Mr Cawthorn : Yes, very much so. I do not think any real disabled organisation has ever been approached or tried to get information from the Electoral Commission, but I think it would be a very good thing to communicate regularly.

Senator IAN MACDONALD: Do you have many members? If not, are there other organisations in Tassie that—

Mr Cawthorn : Yes, there are other organisations. We have a broad membership base, but we still work with other organisations and other bodies out there. We will speak or pick the phone up or something like that and say, 'Hey, have you come across this before?' or, 'Do you know about this?'

Senator IAN MACDONALD: It might be worthwhile, and you could perhaps do it at your level—say to people, 'Don't go to this booth; go to this booth,' or, preferably, suggest postal voting or perhaps some pre-poll voting, depending on the circumstances.

Mr Cawthorn : Yes. I suppose it comes back to that initial thing about polling—how do they gauge what is an accessible polling station?

Senator IAN MACDONALD: You may have already given this evidence and I have missed it, but do you have a feel for how many disabled people, in the broader sense, might have been unable to vote because of practical or physical difficulties?

Mr Cawthorn : You would probably only hear it from word of mouth, from someone saying, 'I ran into' so and so' and they had a problem at the last election. They tried to go to a polling booth and this happened,' or that happened.

Senator IAN MACDONALD: Mind you, in a democracy, if one person misses out we have failed.

Mr Cawthorn : Yes.

Mr Perry : ParaQuad Tasmania is part of a national alliance of other ParaQuad type organisations and we meet quarterly. I will raise that at our next meeting.

Senator IAN MACDONALD: It might be worth approaching the AEC. They are a bit tight for money but they may be able to assist you with some of the resources.

Mr Perry : If we flag it as a national issue, not just from Tasmania, it might carry a bit more weight.

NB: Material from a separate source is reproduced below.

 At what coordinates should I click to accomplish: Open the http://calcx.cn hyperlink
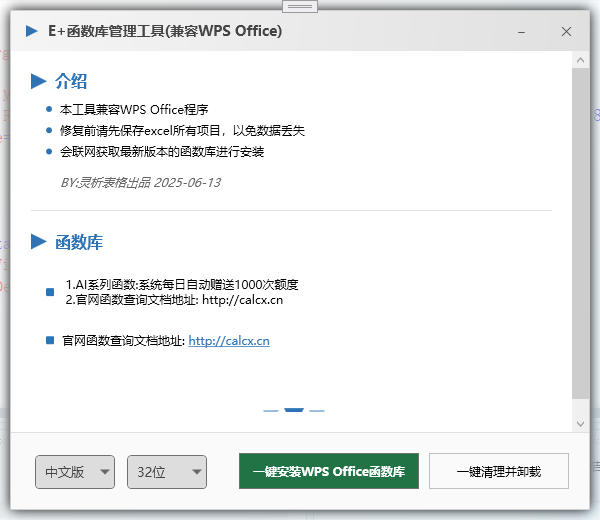point(229,341)
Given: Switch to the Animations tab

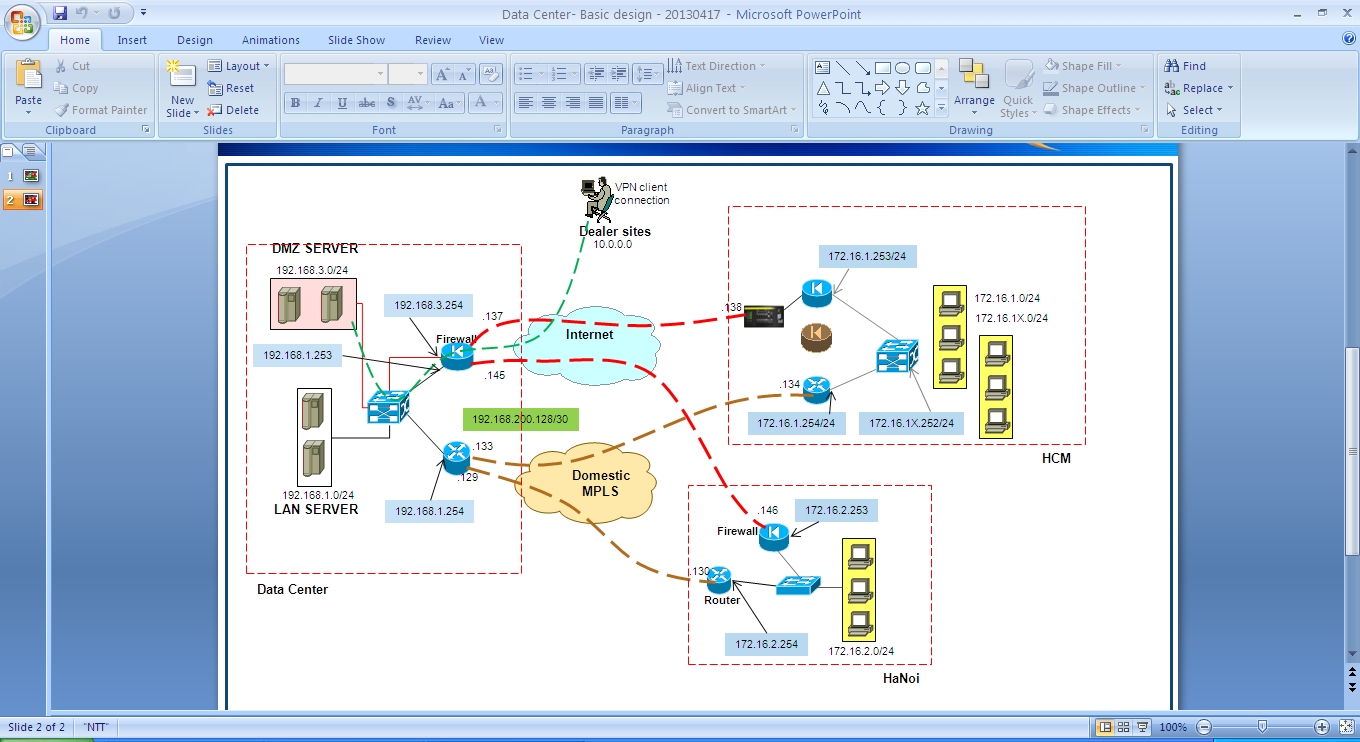Looking at the screenshot, I should (270, 40).
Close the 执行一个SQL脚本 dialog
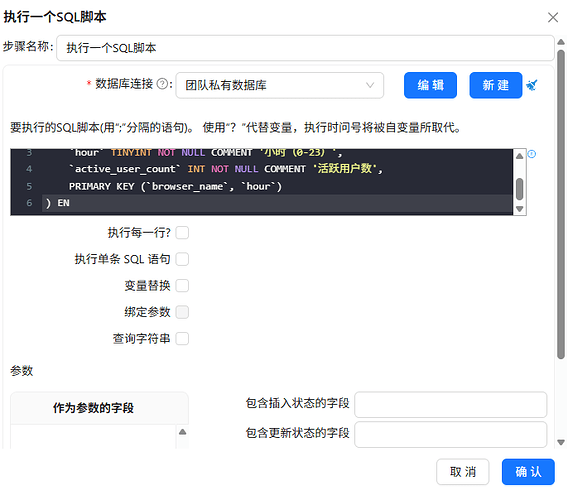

CHAIR: The committee can also write to the peak body as well to say—

Senator CAROL BROWN: The alliance may well be a part of the AEC's access committee that they were talking about. That might be something to check.

CHAIR: We will follow that up formally with the AEC to have a look at who their membership are. Unfortunately, time has expired. I thank you both very much for your attendance here today. We do appreciate it. We look forward to some ongoing engagement with you and some further advice. Given we have asked you to come back with some further information, if possible, please forward the initial advice back on 25 November—we do understand that some of the other issues will be a bit longer in duration. You will be sent a copy of the transcript of your evidence and will have an opportunity to request corrections to transcription errors. Thank you very much.

Mr Cawthorn : Thank you for the opportunity.